Data to process Block Start

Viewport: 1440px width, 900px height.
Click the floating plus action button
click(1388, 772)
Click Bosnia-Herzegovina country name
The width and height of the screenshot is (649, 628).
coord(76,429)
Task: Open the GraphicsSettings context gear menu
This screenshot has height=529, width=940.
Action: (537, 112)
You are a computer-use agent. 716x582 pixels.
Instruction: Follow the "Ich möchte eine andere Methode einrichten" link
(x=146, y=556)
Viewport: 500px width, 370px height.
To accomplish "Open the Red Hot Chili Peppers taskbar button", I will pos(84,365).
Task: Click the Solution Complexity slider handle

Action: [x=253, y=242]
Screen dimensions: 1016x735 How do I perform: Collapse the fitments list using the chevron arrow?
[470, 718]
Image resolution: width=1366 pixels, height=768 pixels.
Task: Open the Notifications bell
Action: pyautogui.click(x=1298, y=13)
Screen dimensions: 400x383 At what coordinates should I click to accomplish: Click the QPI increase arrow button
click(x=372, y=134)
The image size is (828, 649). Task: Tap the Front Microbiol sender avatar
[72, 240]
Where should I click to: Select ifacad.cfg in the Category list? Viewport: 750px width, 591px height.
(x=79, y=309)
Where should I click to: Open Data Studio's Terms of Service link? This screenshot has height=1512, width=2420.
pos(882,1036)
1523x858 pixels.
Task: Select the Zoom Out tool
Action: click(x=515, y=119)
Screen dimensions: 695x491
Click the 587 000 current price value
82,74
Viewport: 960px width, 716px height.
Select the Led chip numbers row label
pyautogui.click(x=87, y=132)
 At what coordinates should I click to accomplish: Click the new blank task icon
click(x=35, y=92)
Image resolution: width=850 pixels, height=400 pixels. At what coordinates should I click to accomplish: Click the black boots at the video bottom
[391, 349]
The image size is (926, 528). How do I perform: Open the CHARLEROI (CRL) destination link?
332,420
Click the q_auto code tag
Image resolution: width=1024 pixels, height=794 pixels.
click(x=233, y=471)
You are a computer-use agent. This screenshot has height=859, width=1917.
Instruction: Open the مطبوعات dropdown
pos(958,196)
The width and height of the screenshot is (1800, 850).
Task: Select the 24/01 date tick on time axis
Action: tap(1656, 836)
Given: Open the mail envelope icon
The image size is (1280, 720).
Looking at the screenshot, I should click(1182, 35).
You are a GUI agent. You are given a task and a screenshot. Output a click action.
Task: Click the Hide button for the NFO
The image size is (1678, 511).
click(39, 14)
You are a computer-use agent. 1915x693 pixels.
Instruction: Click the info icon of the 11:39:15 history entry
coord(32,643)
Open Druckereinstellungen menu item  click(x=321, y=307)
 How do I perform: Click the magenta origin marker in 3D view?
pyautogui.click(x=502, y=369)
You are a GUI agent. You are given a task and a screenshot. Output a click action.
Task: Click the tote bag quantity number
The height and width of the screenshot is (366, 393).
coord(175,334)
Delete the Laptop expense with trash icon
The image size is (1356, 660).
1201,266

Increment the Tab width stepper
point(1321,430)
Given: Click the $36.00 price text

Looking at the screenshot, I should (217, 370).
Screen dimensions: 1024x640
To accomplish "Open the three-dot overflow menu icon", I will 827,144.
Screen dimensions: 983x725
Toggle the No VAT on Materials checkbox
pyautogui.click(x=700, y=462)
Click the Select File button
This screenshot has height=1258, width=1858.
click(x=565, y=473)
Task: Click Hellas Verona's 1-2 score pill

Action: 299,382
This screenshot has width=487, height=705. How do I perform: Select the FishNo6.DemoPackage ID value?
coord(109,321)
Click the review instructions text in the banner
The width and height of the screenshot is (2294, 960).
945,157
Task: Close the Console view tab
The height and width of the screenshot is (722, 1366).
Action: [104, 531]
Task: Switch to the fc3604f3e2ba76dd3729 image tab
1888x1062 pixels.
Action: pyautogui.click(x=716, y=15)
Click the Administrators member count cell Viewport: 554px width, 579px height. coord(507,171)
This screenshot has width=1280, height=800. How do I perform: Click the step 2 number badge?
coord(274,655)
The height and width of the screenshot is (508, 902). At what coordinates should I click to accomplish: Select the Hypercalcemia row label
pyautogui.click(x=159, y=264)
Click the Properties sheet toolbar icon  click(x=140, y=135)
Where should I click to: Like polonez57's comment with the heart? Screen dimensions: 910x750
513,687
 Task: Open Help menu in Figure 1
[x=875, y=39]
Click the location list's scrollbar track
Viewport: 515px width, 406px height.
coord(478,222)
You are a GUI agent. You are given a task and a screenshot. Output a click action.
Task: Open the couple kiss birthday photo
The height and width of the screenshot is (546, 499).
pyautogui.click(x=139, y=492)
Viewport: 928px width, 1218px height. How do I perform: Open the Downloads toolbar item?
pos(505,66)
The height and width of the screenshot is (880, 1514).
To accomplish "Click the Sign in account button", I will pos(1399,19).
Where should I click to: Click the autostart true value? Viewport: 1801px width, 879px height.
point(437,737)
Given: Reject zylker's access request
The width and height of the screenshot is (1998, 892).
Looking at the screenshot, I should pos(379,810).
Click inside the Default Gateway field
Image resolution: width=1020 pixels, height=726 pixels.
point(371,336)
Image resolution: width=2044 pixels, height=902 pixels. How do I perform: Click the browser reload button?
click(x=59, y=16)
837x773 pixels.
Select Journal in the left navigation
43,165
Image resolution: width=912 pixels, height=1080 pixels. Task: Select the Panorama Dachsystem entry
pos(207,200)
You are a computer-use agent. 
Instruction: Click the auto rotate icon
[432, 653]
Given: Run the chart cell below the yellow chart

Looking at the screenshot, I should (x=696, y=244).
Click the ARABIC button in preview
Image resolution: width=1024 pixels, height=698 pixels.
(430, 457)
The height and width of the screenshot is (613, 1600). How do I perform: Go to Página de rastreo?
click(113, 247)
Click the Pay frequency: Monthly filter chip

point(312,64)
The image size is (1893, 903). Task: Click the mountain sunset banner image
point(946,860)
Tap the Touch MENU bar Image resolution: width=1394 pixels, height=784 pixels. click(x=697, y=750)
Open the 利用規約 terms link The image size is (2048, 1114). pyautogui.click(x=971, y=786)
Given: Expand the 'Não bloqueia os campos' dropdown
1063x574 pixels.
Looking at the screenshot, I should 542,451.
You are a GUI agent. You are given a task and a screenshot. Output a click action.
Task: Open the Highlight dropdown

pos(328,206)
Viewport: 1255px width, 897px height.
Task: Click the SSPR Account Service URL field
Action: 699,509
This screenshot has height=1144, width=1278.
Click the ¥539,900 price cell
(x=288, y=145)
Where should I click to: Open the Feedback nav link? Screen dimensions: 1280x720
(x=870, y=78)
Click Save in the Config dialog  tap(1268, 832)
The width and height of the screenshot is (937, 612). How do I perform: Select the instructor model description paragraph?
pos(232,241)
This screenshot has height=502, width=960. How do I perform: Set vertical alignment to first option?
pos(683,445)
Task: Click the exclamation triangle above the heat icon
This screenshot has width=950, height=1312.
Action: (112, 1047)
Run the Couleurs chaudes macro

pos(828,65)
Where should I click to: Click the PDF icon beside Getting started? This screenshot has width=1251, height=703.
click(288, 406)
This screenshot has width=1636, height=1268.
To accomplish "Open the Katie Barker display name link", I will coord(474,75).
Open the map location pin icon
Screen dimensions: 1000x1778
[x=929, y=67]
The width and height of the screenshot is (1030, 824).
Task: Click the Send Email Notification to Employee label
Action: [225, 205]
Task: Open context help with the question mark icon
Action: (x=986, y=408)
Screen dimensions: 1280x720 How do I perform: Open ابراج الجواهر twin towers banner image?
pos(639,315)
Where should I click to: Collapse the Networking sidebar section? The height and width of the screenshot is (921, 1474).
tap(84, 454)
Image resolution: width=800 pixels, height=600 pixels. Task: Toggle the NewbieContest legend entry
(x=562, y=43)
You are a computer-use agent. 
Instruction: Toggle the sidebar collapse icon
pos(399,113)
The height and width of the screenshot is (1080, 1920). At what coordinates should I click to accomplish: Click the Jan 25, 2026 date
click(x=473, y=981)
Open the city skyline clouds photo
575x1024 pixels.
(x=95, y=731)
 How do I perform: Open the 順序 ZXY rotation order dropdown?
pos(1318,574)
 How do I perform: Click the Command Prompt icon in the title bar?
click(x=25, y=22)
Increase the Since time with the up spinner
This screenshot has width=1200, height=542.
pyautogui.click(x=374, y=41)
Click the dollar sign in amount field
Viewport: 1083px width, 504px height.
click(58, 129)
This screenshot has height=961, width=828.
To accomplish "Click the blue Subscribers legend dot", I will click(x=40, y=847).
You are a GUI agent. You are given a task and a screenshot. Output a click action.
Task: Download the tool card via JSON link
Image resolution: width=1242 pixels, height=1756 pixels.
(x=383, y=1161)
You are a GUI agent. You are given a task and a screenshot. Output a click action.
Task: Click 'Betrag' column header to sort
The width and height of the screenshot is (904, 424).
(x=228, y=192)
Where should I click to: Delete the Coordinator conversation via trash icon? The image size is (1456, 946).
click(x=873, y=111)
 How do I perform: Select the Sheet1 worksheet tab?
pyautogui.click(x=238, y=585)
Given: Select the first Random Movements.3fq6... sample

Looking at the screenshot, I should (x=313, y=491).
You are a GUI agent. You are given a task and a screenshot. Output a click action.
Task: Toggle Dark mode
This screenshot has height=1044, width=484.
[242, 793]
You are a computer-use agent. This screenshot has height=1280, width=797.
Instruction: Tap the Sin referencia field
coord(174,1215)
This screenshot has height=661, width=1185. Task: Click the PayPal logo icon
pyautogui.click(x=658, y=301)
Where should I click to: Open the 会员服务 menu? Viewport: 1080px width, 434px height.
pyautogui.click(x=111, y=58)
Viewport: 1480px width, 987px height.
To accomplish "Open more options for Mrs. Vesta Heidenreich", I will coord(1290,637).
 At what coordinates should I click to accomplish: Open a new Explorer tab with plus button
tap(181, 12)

Data to process Block End

Exercise details: Output must be limited to the lines beginning with the one that contains "The width and height of the screenshot is (904, 424)." and ending with the last line of the entries, reproduced exactly.

Exercise result:
The width and height of the screenshot is (904, 424).
(x=228, y=192)
Where should I click to: Delete the Coordinator conversation via trash icon? The image size is (1456, 946).
click(x=873, y=111)
 How do I perform: Select the Sheet1 worksheet tab?
pyautogui.click(x=238, y=585)
Given: Select the first Random Movements.3fq6... sample

Looking at the screenshot, I should (x=313, y=491).
You are a GUI agent. You are given a task and a screenshot. Output a click action.
Task: Toggle Dark mode
This screenshot has height=1044, width=484.
[242, 793]
You are a computer-use agent. This screenshot has height=1280, width=797.
Instruction: Tap the Sin referencia field
coord(174,1215)
This screenshot has height=661, width=1185. Task: Click the PayPal logo icon
pyautogui.click(x=658, y=301)
Where should I click to: Open the 会员服务 menu? Viewport: 1080px width, 434px height.
pyautogui.click(x=111, y=58)
Viewport: 1480px width, 987px height.
To accomplish "Open more options for Mrs. Vesta Heidenreich", I will coord(1290,637).
 At what coordinates should I click to accomplish: Open a new Explorer tab with plus button
tap(181, 12)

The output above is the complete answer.